Usma, a leafy green herb, is sold in all Tajik markets. You can get a small bunch for about $0.06. The process is simple but effective, several market women assured me. Take a bunch of usma and let it dry in the sun for a couple hours. Then grind up the leaves until a dark green goo seeps out. Dip a branch of usma — or a matchstick, if you want to be more precise — into the goo and smear it on your eyebrows, making sure, of course, to color the space in between. Leave on for 15 minutes, and repeat the smearing process one or two more times. The result is a deep black unibrow, rich and expressive.
Asking Tajik women why they like the unibrow is a bit like asking Western women why they like to paint their nails or pluck their eyebrows into oblivion.
"I just think it's beautiful," was, without exception, the answer I got after asking more than a dozen Tajik women about their unibrows.
Tajikistan is not the only central Asian country where the unibrow reigns supreme — a symbol of feminine beauty and purity. And it’s not as if every Tajik woman has it. The unibrow is the exception, and still found more commonly in places outside the capital.

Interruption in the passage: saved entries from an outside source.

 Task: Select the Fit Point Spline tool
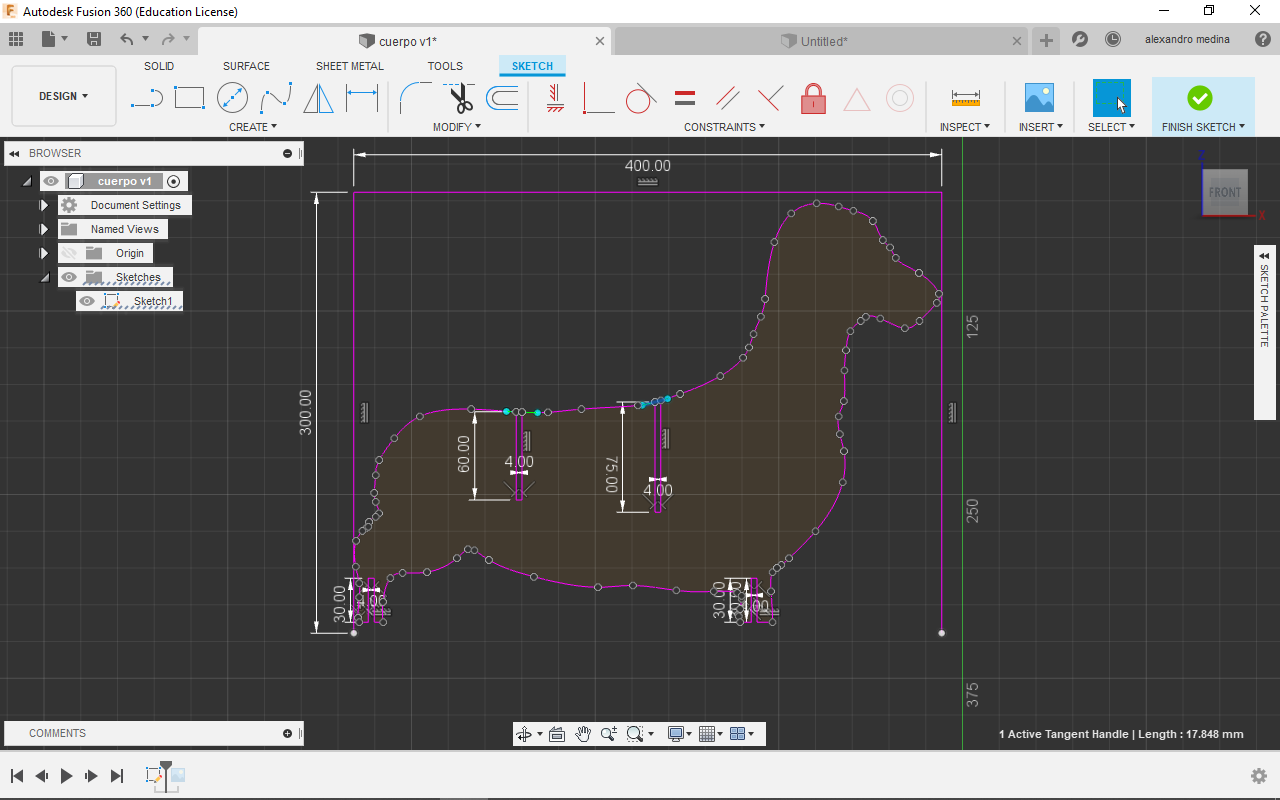point(276,98)
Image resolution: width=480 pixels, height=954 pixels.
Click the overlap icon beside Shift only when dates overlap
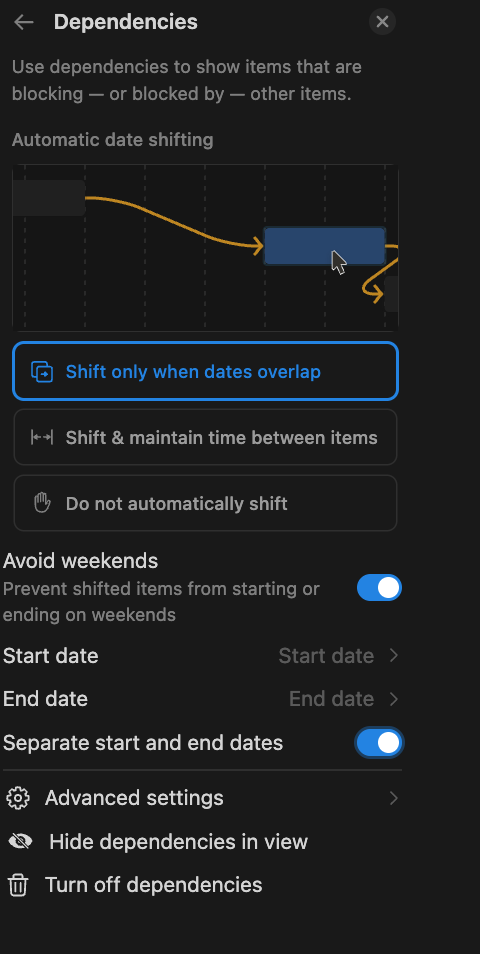pos(42,372)
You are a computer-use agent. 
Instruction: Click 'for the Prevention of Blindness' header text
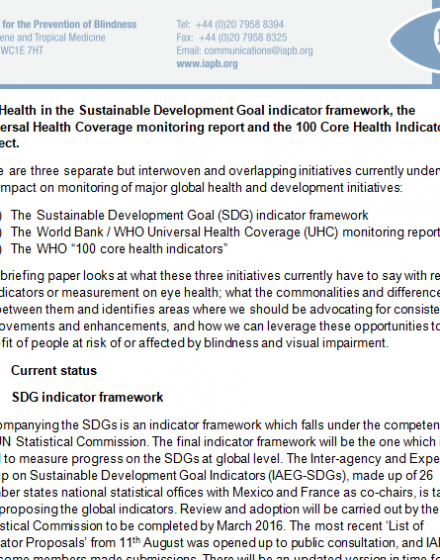click(69, 24)
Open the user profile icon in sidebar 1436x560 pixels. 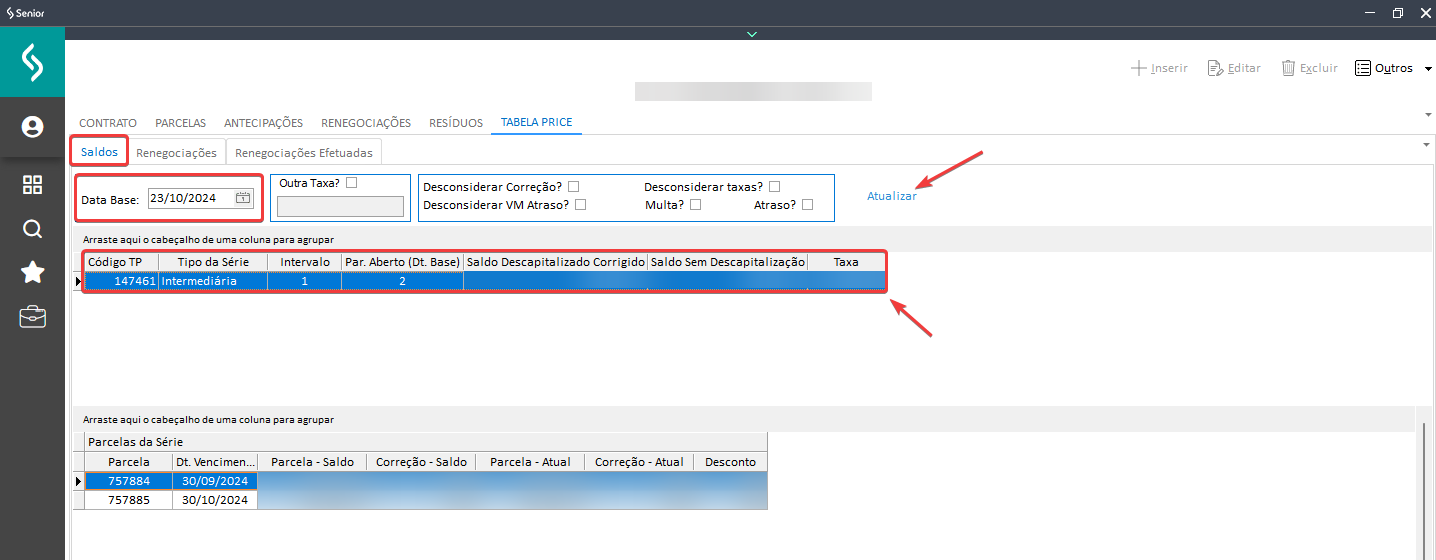[32, 127]
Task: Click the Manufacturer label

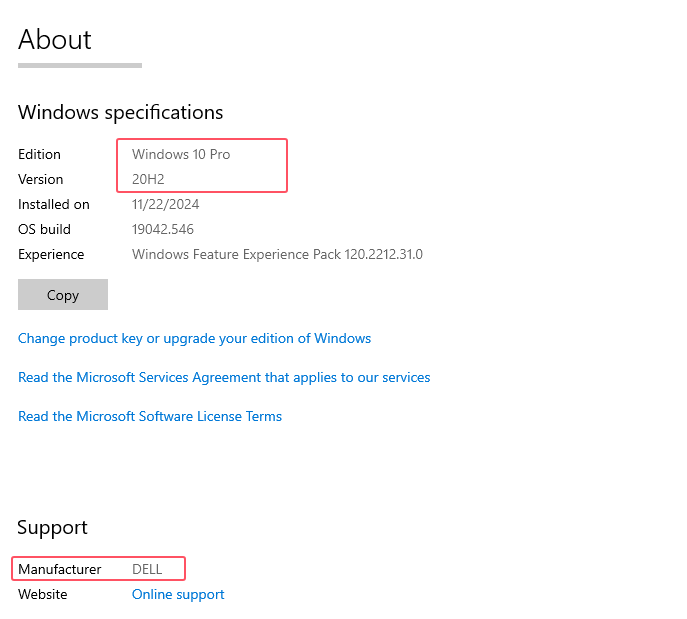Action: (60, 569)
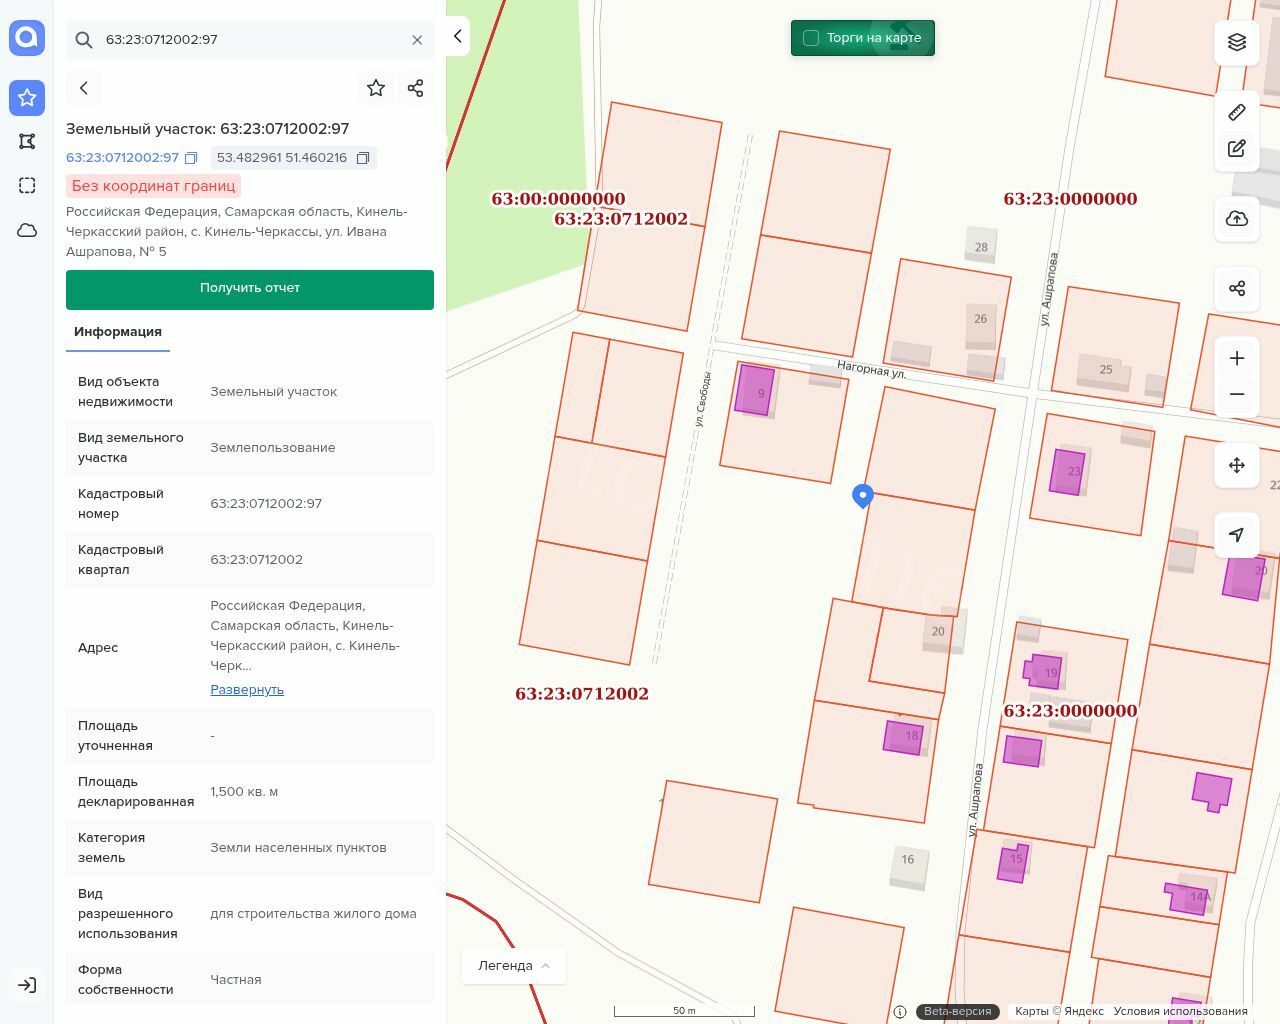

Yet since the fall of the Soviet Union, and particularly in the past four years, traditional dress has been making a comeback, especially among women. About half of the women seen out and about in the capital recently wore the long, colorful dresses and abundant headscarves (wrapped behind the head) traditional in Tajikistan, rathern than Western-style denim or skirts. Only very recently have some women begun to adopt the black chador and headscarf symbolic of strict Islamic beliefs.
It all makes Tajikistan a colorful country, and a very beautiful one.
Woman wear traditional dress while walking in Dushanbe, the capital of Tajikistan. (Miriam Elder/GlobalPost)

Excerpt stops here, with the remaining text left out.